Cynthia A. Thomson, PhD, RD, professor, Mel and Enid Zuckerman College of Public Health, The University of Arizona, and colleagues present results of an investigation into the association between baseline DED and obesity-associated cancers in over 90,000 postmenopausal women enrolled in the observational study or the calcium and vitamin D trial and hormone replacement therapy trials of the Women's Health Initiative. Investigators found that DED was associated with higher risk of any obesity-related cancer. Of note, the higher risk was restricted to women with normal BMI.
“The demonstrated effect in normal-weight women in relation to risk for obesity-related cancers is novel and contrary to our hypothesis,” remarks Dr. Thomson. “This finding suggests that weight management alone may not protect against obesity-related cancers if women favor a diet pattern indicative of high energy density. Higher DED in normal-weight women may promote metabolic dysregulation independent of body weight, an exposure known to increase cancer risk.”
DED is a modifiable risk factor. Nutrition interventions targeting energy density as well as other diet-related cancer preventive approaches are warranted to reduce cancer burden among postmenopausal women.
Role for registered dietitian nutritionists
Nancy J. Emenaker, Ph.D., MEd, RDN, LD, and Ashley J. Vargas, Ph.D., MPH, RDN, both registered dietitian nutritionists from the National Institutes of Health, review the scientific evidence linking diet and cancer. They explain the inconsistencies in the nutrition and cancer scientific literature and the issues that registered dietitian nutritionists (RDNs) face when translating this complex information for patients.
“RDNs are uniquely positioned to provide balanced, evidence-based information from peer-reviewed literature to help at-risk and cancer patients understand the strength of the evidence guiding individual health decisions,” observe Dr. Emenaker and Dr. Vargas.

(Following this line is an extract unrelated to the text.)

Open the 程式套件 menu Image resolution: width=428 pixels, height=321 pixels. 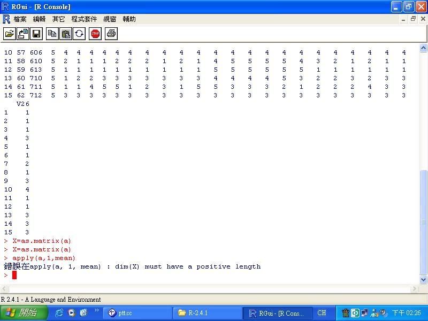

“Despite the best efforts of nutrition science researchers, inconsistencies exist across the diet-cancer prevention scientific literature. Clinical trials are the gold standard of research, but the body of scientific data should be compelling before translating scientific findings to our at-risk, presumed healthy patients for disease prevention and patients with a good prognosis undergoing treatment,” they note.
“RDNs play such an important role in both cancer prevention and cancer care. Our profession is involved in research to investigate diet-cancer relationships, as well as supporting individuals and communities in making lifestyle changes for cancer prevention and treatment. RDNs are integral in providing quality care by implementing evidence-based interventions,” adds Linda Snetselaar, Ph.D., RDN, LD, endowed chair and professor, Department of Epidemiology, College of Public Health, University of Iowa, and Editor-in-Chief of the Journal of the Academy of Nutrition and Dietetics.